Snatching someone off the street was basic work for any jobbing bounty hunter, fast if risky. Kidnapping a scientist and stealing all her research-all of it, nothing left to fall into the wrong hands-was a much bigger task if you were in a hurry.

Bard’ika, let’s see you persuade Delta to stop for dinner, and maybe take in a holovid, too.

“Ten doors each side, Kal’buir”

The whole place was one giant waterproofed tank with interior partitions, so unless he’d got this badly wrong, there was only one way out, and that was past him.

Skirata took his helmet off one-handed for a moment and inhaled deeply. He always claimed he could smell Kaminoans, but what hit the back of his palate galvanized him almost as much: the place did smell like the labs in Tipoca City. The reminder brought back more resentment and loathing than even he could recall. The adrenaline flooded him again, and he found his second wind.

“Lucky dip, Mer’ika. Fry ‘em.”

Mereel stabbed the disruptor into the panel.
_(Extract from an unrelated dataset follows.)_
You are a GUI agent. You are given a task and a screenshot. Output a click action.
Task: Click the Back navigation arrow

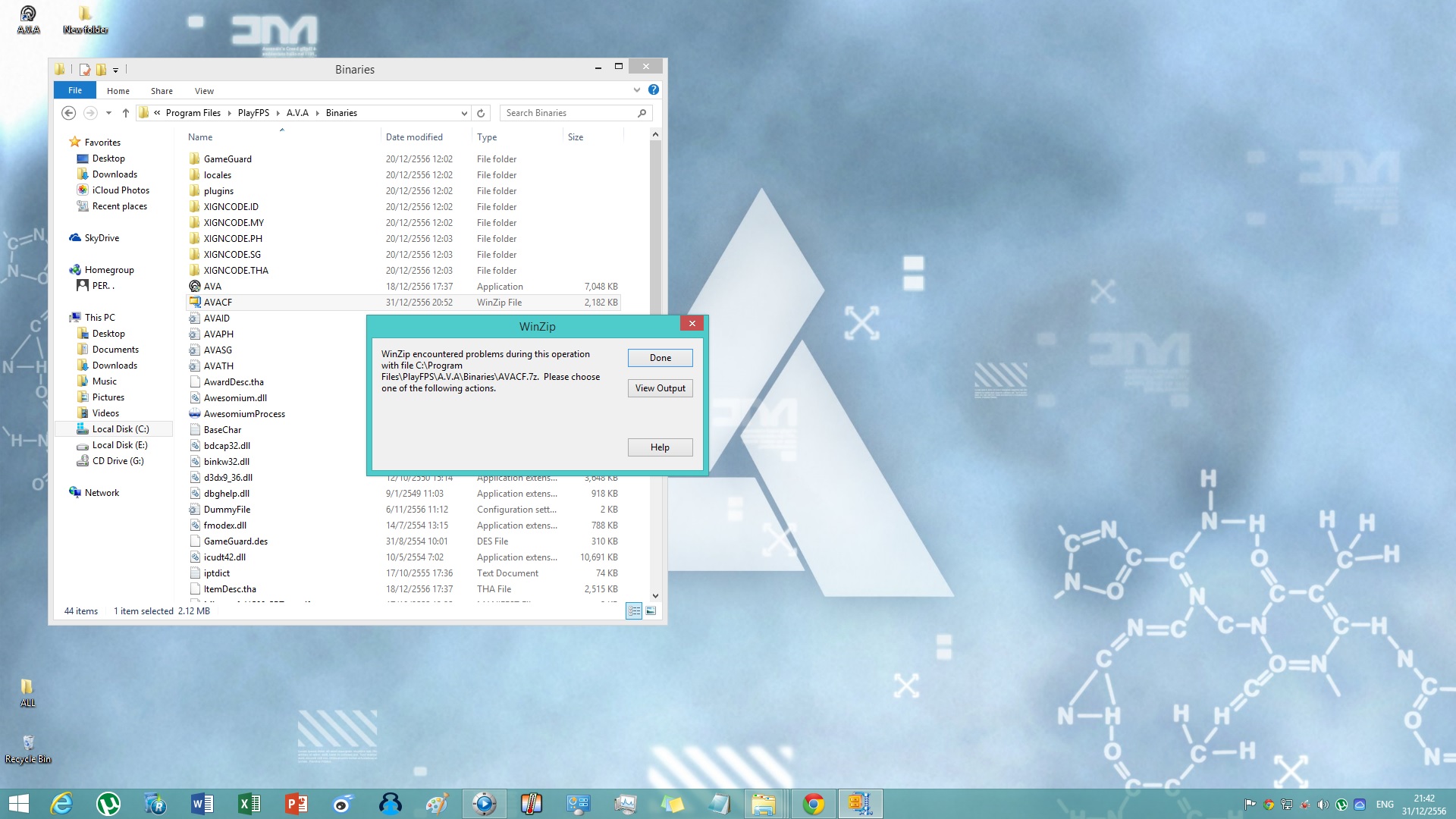(x=68, y=113)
The lights flickered, and ten pairs of doors sighed open. Skirata had never seen a Kaminoan with a blaster, but he didn’t dismiss Ko Sai’s capacity to use one. He edged up to the side of each door and darted inside, blaster ready. There were banks of conservators, sealed transparisteel boxes with remote handling apparatus, empty tanks-he didn’t know how he would have reacted had there been something alive in them-and one room full of what looked like computer storage, rack upon rack of it. Genetics took a lot of data crunching.